## Exercise details
Please return only the lines from the one with "You are a GUI" through the final line of the data, unchanged, with pictures omitted.

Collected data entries
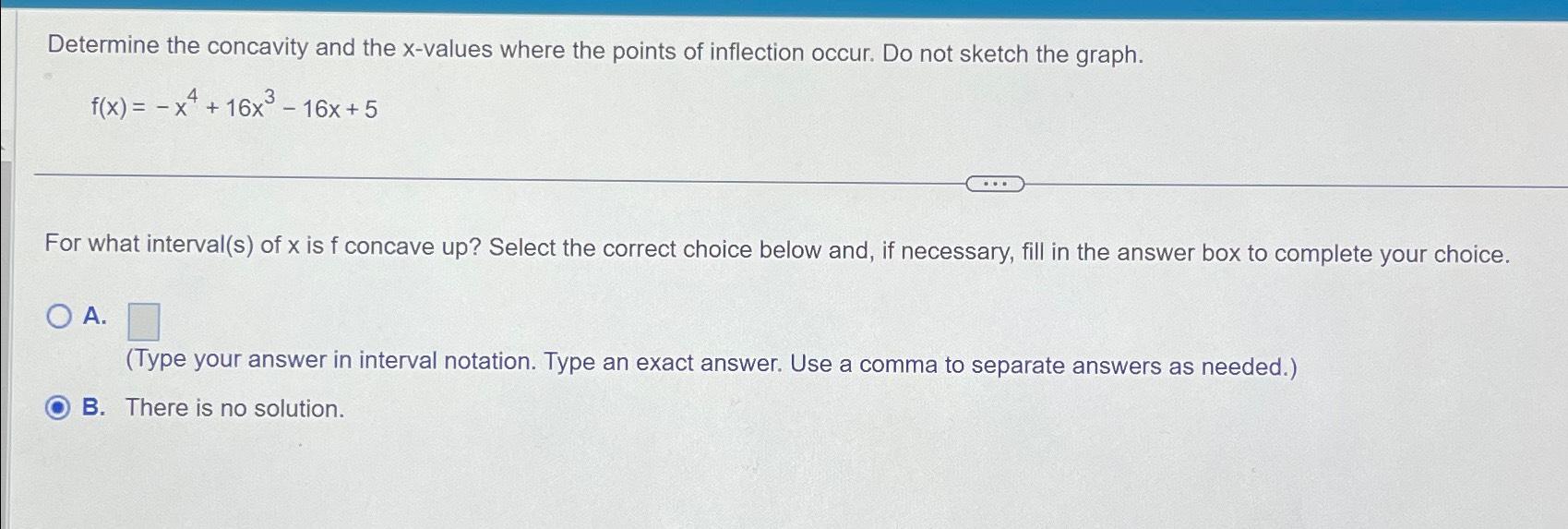This screenshot has width=1568, height=529.
Task: Click the "There is no solution." option text
Action: click(x=234, y=408)
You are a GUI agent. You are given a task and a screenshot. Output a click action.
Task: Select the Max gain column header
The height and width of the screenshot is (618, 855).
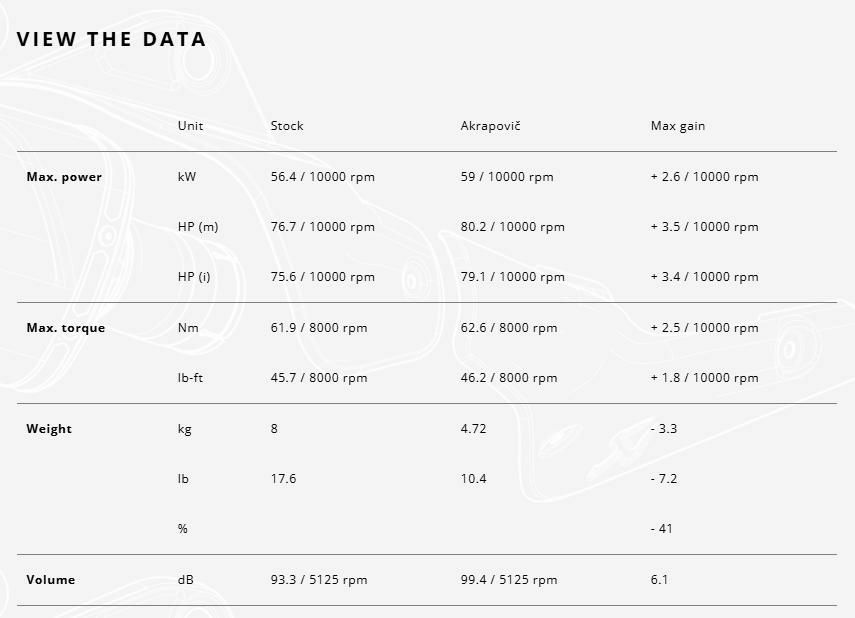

## Worked solution
You are a GUI agent. You are given a task and a screenshot. Output a click action.
Task: Select the Max gain column header
The height and width of the screenshot is (618, 855).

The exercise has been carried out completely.